The majority of Shinkai’s films can be viewed on Netflix (where I watched them). As the writing of this article, Your Name has yet to be released on Blu-ray/DVD. If you have the opportunity to watch it in theaters, I highly recommend it.

Shinkai’s Filmography Overview:
For a complete filmography, check out Shinkai’s page on IMDB.

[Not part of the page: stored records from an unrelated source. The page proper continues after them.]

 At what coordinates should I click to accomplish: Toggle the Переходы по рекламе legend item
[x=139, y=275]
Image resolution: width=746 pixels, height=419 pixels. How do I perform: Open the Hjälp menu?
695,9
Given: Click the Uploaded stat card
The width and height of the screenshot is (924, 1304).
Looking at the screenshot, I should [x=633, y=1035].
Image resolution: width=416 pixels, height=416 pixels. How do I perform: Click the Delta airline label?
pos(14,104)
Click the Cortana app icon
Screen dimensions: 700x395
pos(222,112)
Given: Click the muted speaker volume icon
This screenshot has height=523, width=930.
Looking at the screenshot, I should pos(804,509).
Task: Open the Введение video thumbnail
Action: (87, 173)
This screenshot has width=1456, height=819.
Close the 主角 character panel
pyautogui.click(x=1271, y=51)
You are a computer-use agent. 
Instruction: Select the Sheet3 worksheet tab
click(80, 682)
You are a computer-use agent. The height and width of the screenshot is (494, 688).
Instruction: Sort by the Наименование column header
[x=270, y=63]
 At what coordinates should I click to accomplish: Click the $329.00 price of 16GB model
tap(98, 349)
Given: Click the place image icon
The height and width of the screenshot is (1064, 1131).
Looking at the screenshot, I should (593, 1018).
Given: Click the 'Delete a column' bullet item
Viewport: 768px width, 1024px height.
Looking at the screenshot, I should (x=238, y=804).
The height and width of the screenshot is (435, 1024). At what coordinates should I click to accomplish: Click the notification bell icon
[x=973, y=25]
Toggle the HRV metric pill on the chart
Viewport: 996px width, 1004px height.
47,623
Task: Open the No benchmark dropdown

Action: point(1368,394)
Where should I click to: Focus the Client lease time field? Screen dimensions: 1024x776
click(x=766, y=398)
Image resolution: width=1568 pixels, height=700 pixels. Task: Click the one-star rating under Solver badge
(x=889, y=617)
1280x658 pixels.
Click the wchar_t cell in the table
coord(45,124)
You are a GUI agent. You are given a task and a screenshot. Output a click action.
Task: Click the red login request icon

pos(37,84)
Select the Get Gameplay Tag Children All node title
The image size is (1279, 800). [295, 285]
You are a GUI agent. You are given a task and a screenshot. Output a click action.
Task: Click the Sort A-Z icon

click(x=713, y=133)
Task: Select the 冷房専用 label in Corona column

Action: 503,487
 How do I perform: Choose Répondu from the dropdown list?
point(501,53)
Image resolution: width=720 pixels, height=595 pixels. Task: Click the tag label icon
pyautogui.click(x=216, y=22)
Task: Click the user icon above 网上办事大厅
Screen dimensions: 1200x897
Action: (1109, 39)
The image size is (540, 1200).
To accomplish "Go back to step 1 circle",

  • Voices of a Distant Star (February 2002)
  • The Place Promised in Our Early Days (November 2004)
  • 5 Centimeters per Second (March 2007)
  • Garden of Words (May 2013)
  • Children Who Chase Lost Voices (May 2011)
  • Your Name (August 2016)
Screenshot from the trailer for Your Name

Like every filmmaker, Shinkai’s work shares some common themes in regards to storytelling and visuals. Here are some of the most obvious common themes found in his work.

Young Love Destroyed
A lot of Shinkai’s work features a young man and a young woman who were in love as children or adolescents and explores how this love shapes them into adulthood. In Voices of a Distant Star, the young man grows up while his childhood friend remains young as she travels in space. In 5 Centimeters per Second, a young man is so consumed by his first love that it prevents him from growing into a happy adult. In Your Name, a young man and a young woman switch bodies every time they go to sleep. Most of these works feature a happy ending for the young couple, but Shinkai is not afraid to show how these characters move on (or fail to).

Train Travel Romanticism
Shinkai captures the peaceful moments that accompany train travel, such as looking at the scenery outside the window or waiting on a platform. It makes train travel seem romantic in the same way adventure travel is romantic. The shots accompanying train travel are visually stunning. When the main characters travel by train in The Place Promised in Our Early Days. The entire first act of 5 Centimeters Per Second. Or, my personal favorite, when the main characters of Your Name on separate trains see each other through the windows and immediately recognize each other. Despite the beauty, every single film features a scene on a train. I understand trains are a common mode of transport in Japan, but the amount of trains featured in Shinkai’s work almost feels like overkill. However, I love trains too much to hold this against him.

Big and Beautiful Skies
At some point in a Shinkai film, there is going to be a magical shot of the sky. His love for skies is shared by Hayao Miyazaki, who often explored the skies by having his characters take flight. For Shinkai, however, the skies are best viewed from the ground. In Your Name it was the image of the comet as it passes overhead. In The Place Promised in Our Early Days, it is an image of a plane flying in a dreamscape. Shinkai captures the feeling of looking up and seeing a sky so big and far away it takes your breath away. As a viewer, it is magical. As an artist, it is one of those moments I wish I could capture with words.

Character Narration
I don’t normally enjoy films where characters narrate their feelings, but I make an exception for Shinkai. The combination of beautiful scenery accompanied by poetic recitations of feelings is somehow acceptable when done by Shinkai’s hands. His narration is often accompanied by gorgeous cinematography and animation; the combination of which makes the experience feel literary.

Screenshot from the trailer for Your Name

Makoto Shinkai can write a poignant story to make you feel all the feels. His storytelling is slow moving but his animation is reflective; the combination of these provides a thoughtful viewing experience for his audience. I recommend the works of Makoto Shinkai to anime fans and movie fans alike.